## Problem to solve
Leave out the pictures and repeat the data exactly.

┌─ Supplied records

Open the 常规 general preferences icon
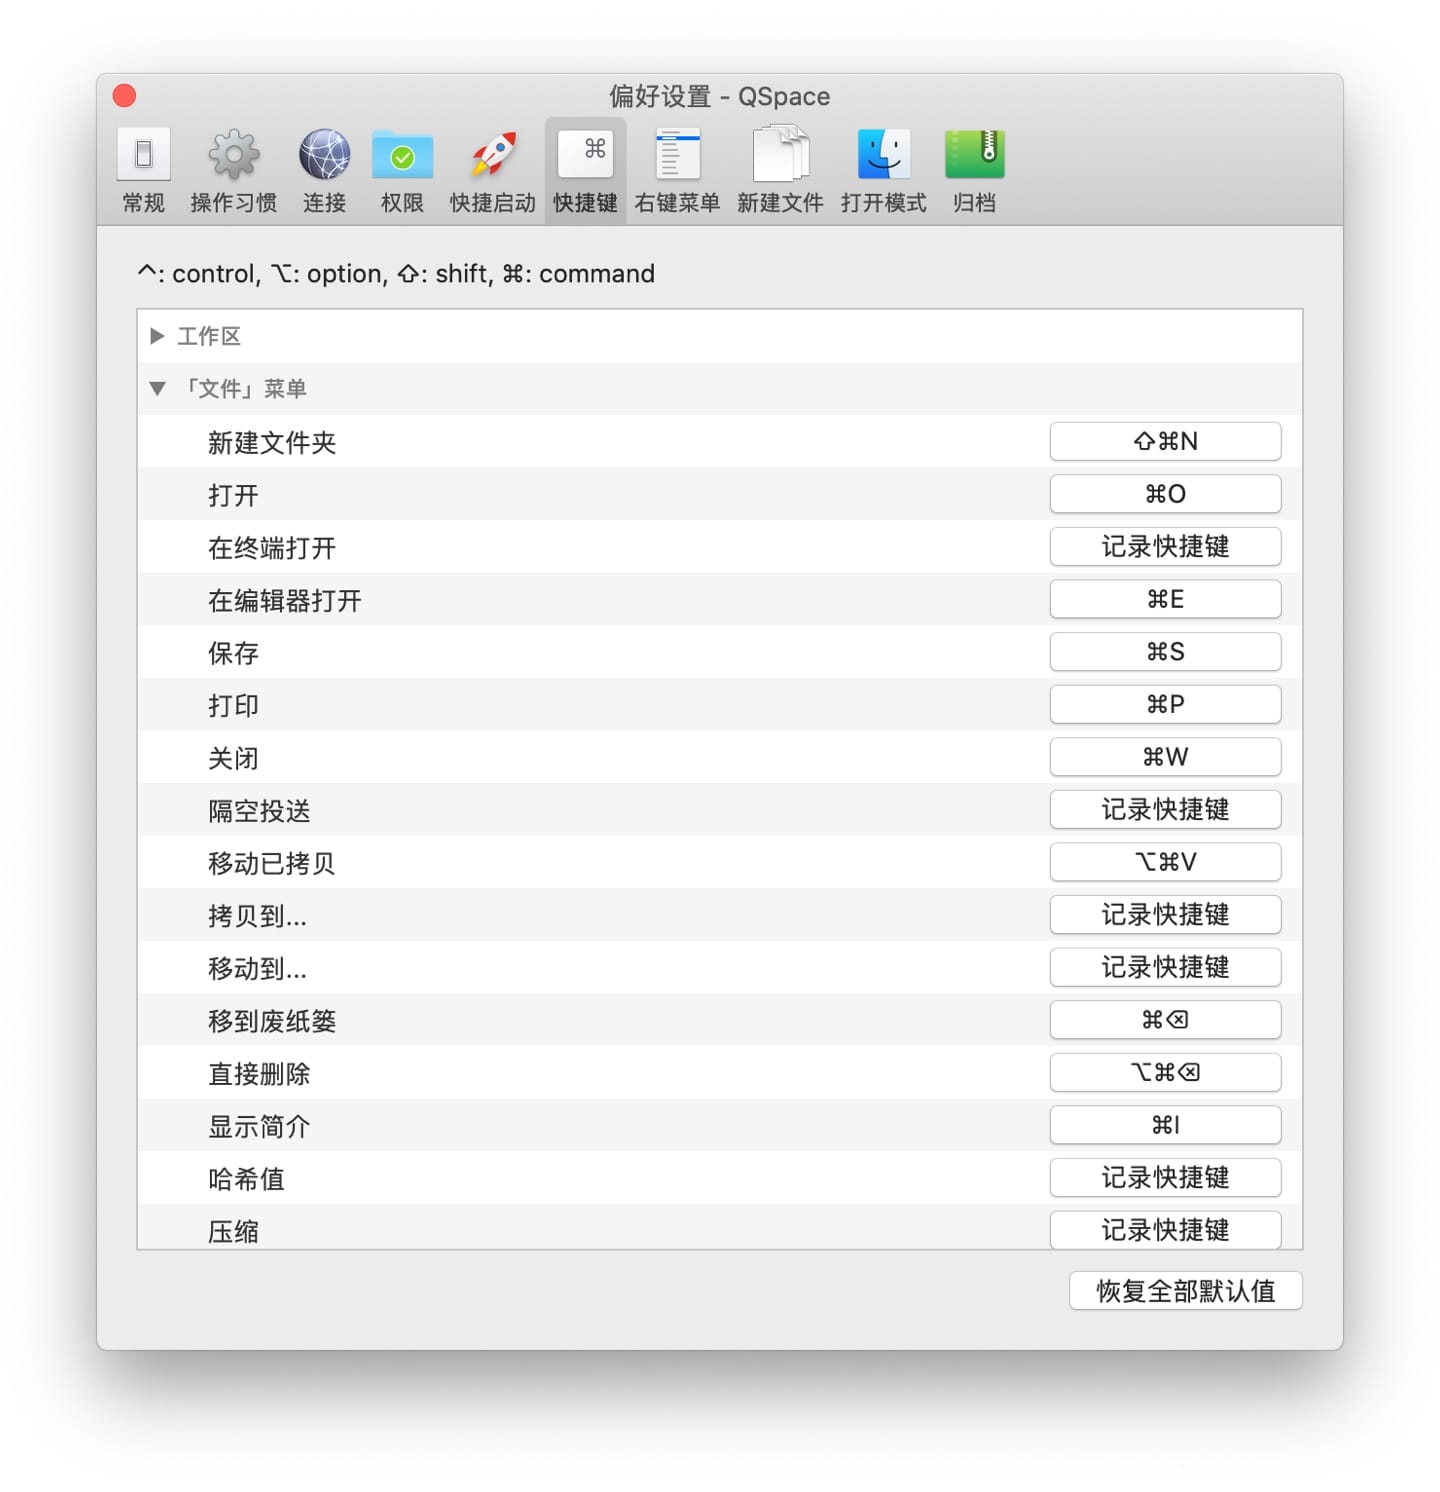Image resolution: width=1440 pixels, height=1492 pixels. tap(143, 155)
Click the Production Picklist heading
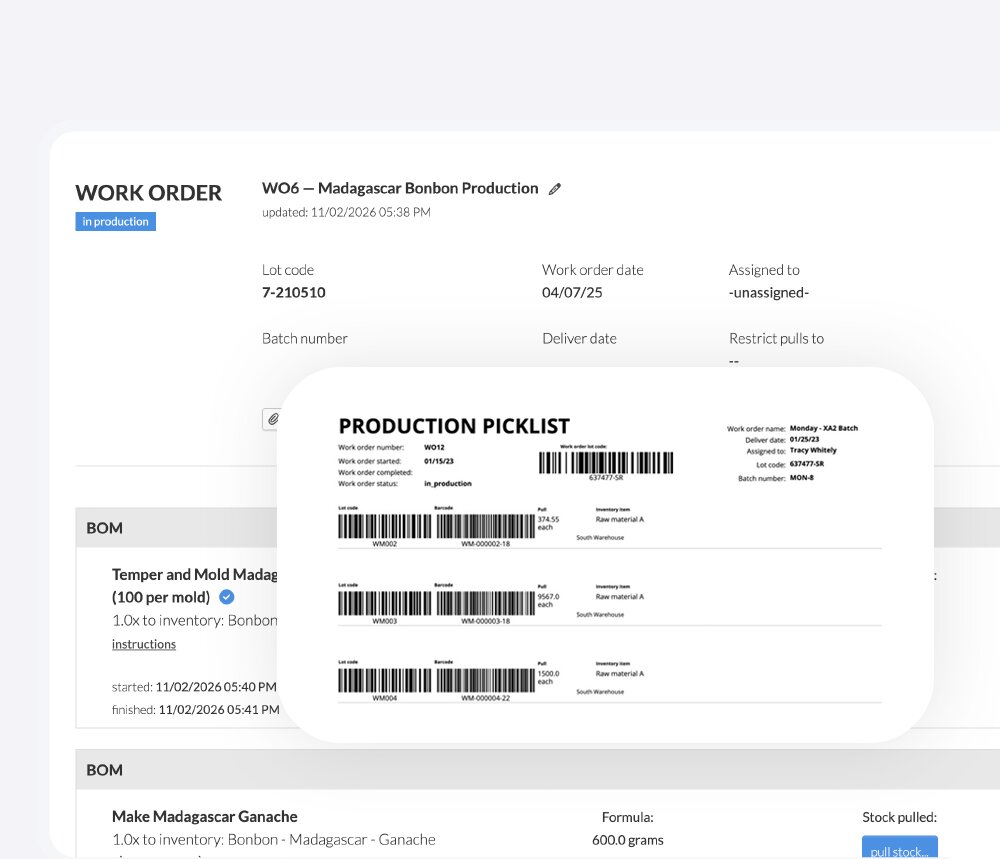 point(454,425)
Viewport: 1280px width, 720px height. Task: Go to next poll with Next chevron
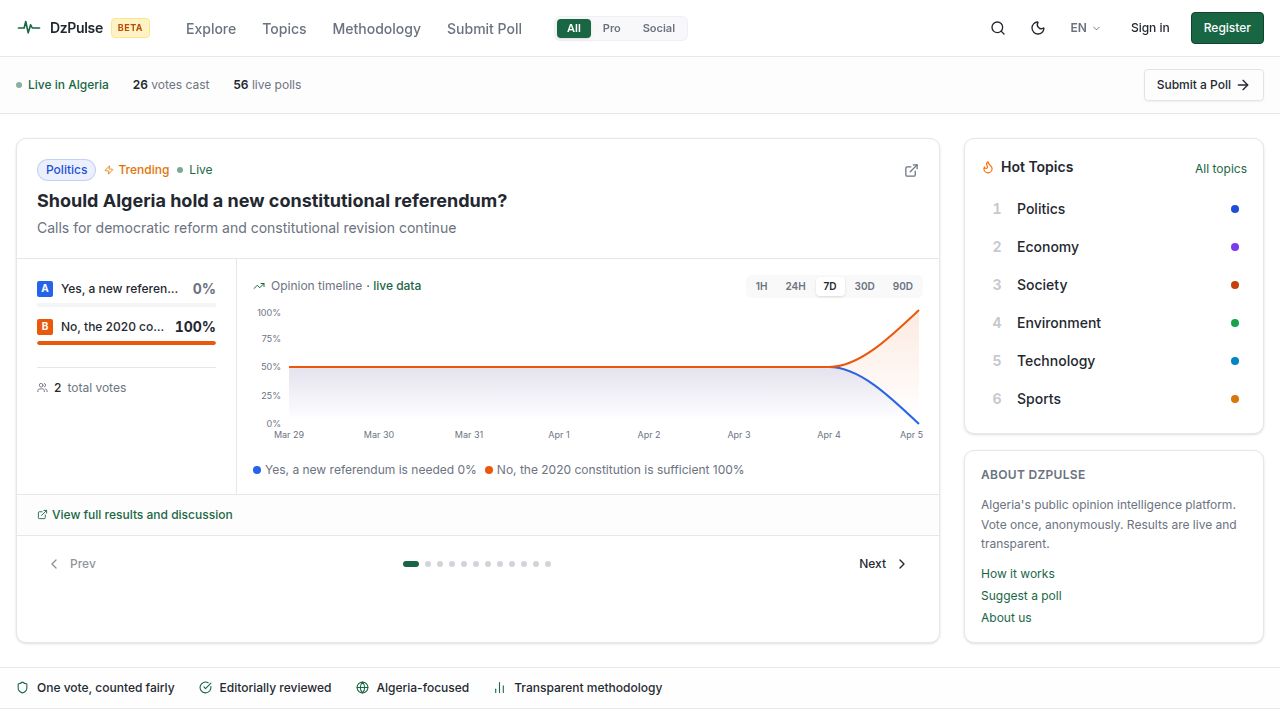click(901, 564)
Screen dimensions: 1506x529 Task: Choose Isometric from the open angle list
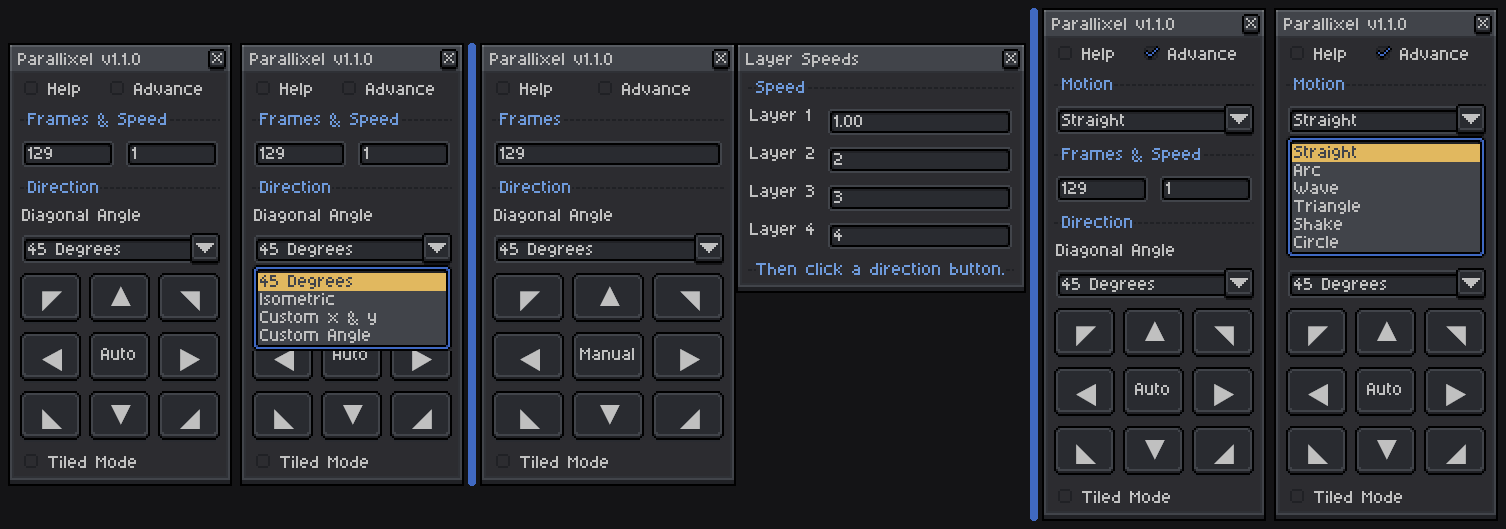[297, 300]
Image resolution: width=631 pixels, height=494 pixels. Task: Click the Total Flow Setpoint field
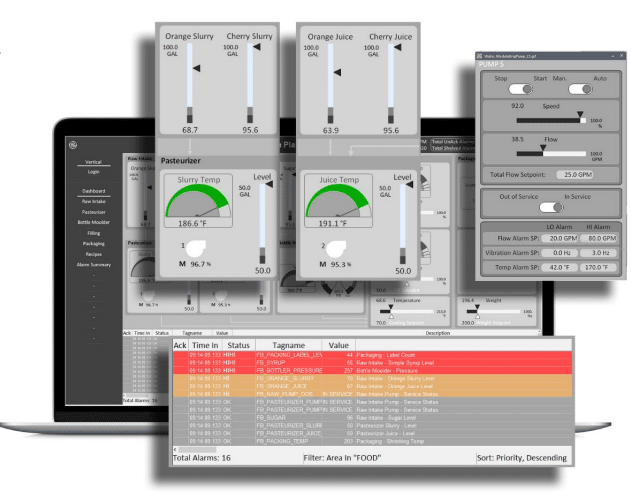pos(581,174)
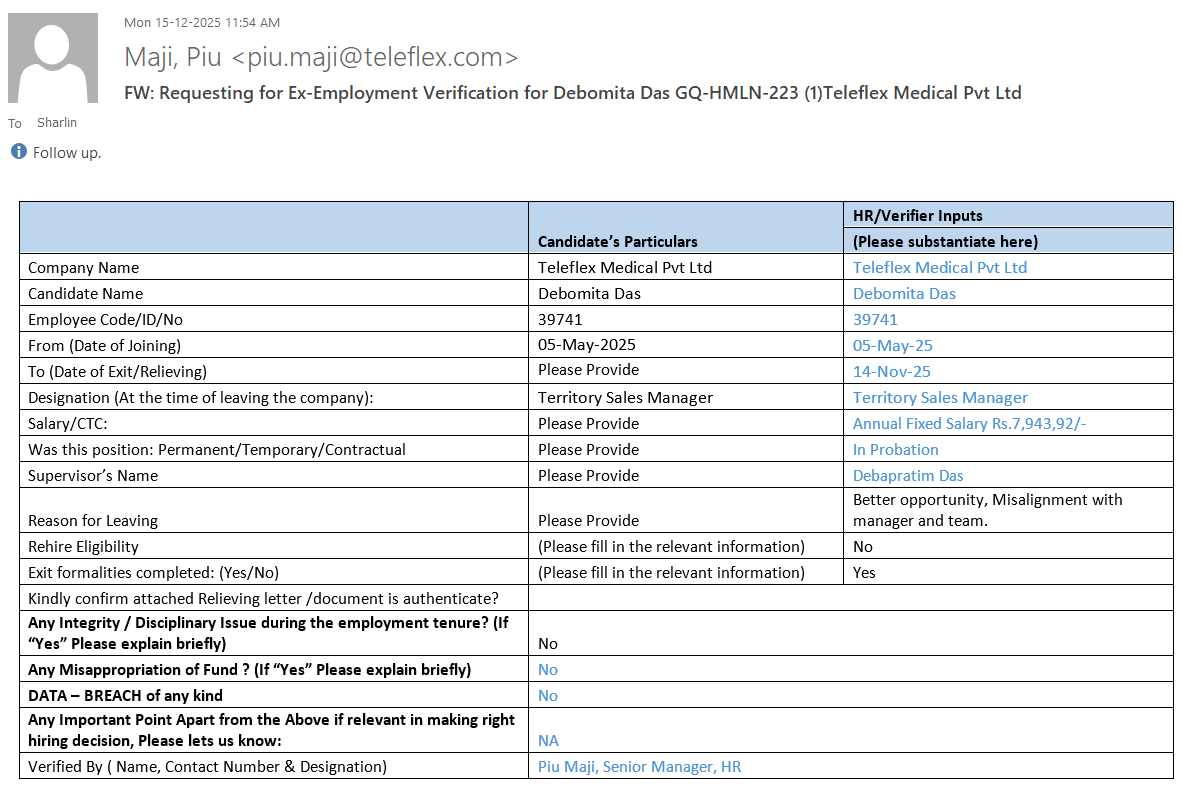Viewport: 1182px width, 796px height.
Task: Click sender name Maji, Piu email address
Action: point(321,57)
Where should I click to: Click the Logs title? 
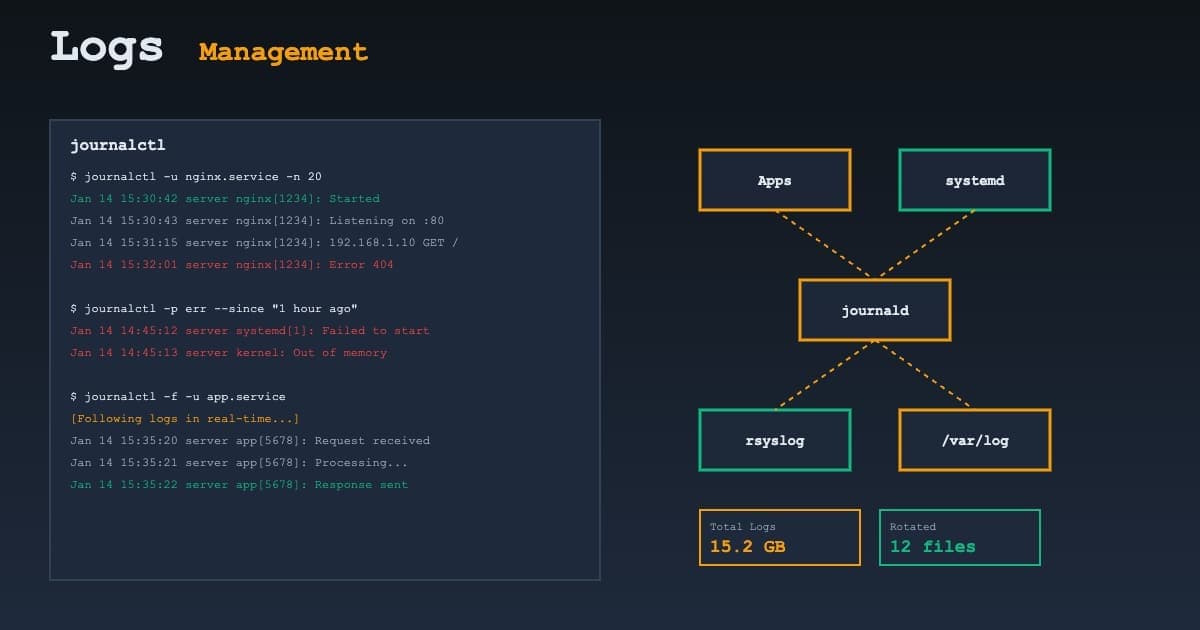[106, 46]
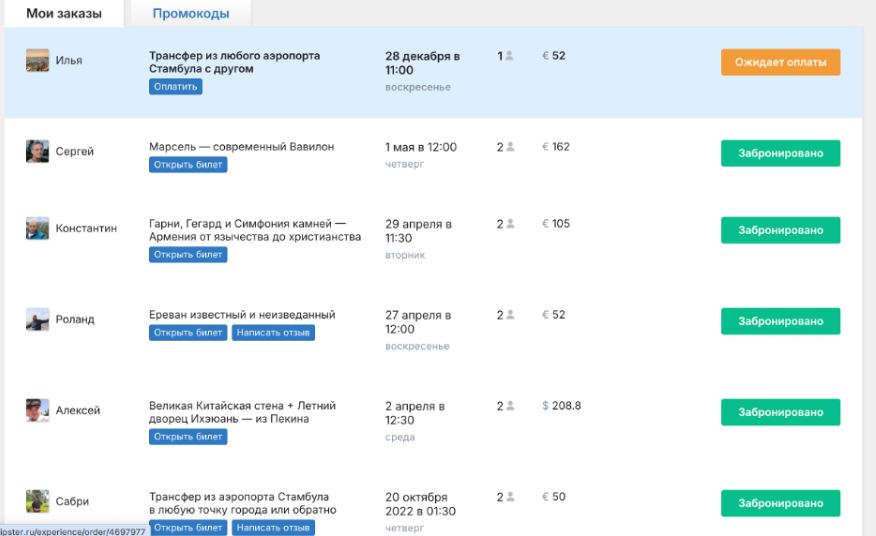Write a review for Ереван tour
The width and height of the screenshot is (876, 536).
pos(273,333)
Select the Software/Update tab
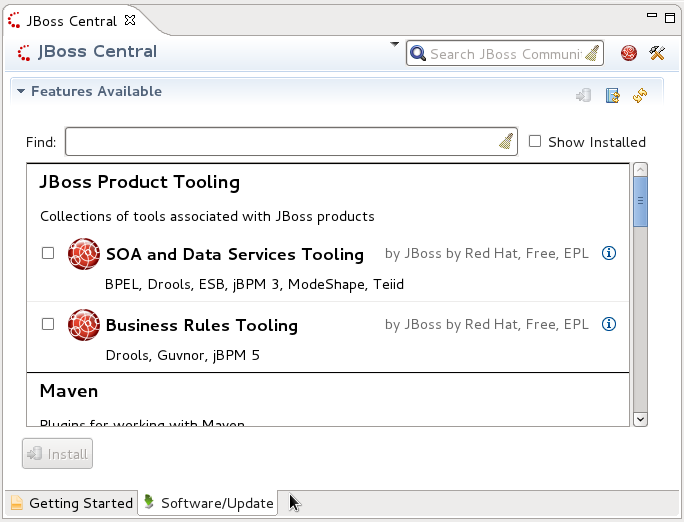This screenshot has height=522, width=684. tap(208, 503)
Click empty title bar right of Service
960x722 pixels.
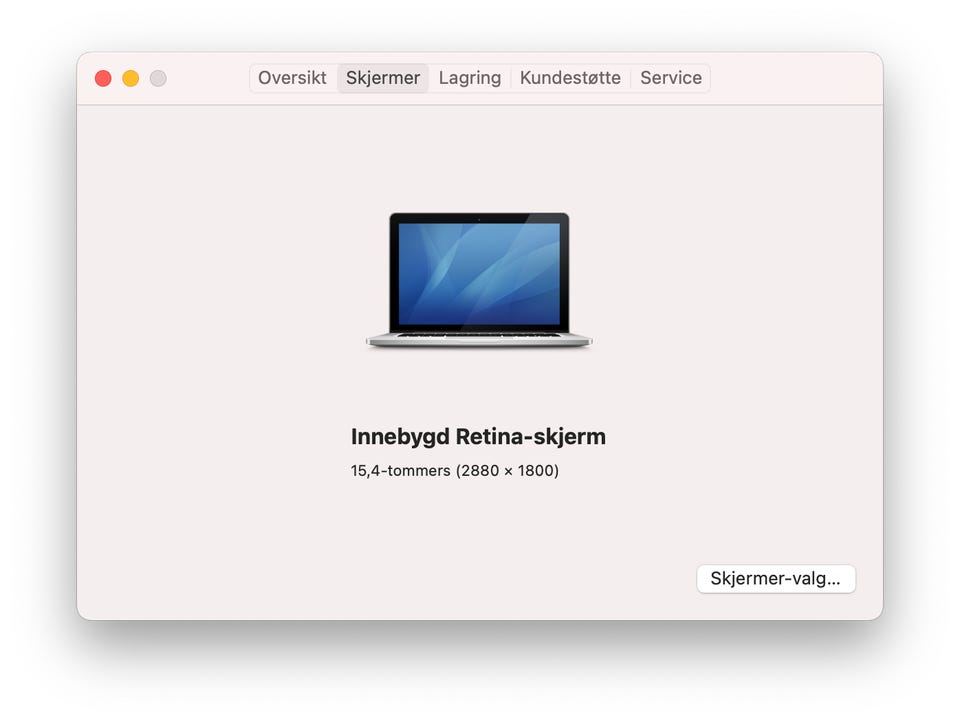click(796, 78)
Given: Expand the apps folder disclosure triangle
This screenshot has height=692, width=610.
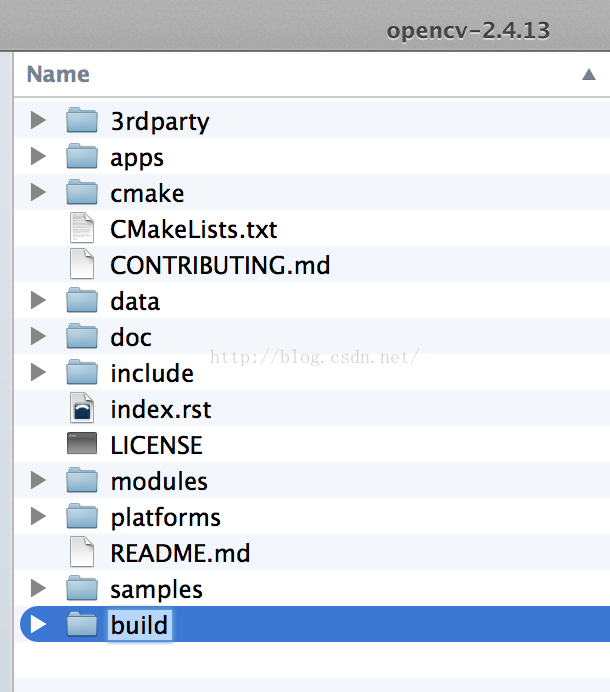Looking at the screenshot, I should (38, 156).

└─

## Problem solution
Open the 常规 general preferences icon
Image resolution: width=1440 pixels, height=1492 pixels. tap(143, 155)
Click the Production Picklist heading
 point(454,425)
Viewport: 1280px width, 720px height. Task: Go to next poll with Next chevron
click(901, 564)
Screen dimensions: 1506x529 Task: Choose Isometric from the open angle list
[297, 300]
Image resolution: width=631 pixels, height=494 pixels. Task: Click the Total Flow Setpoint field
pos(581,174)
Viewport: 1182px width, 796px height.
Task: Click sender name Maji, Piu email address
Action: point(321,57)
Where should I click to: Click the Logs title? 
[106, 46]
Write a review for Ереван tour
The width and height of the screenshot is (876, 536).
pos(273,333)
Select the Software/Update tab
This screenshot has height=522, width=684. tap(208, 503)
Click empty title bar right of Service
960x722 pixels.
click(796, 78)
Given: Expand the apps folder disclosure triangle
This screenshot has height=692, width=610.
Looking at the screenshot, I should (38, 156).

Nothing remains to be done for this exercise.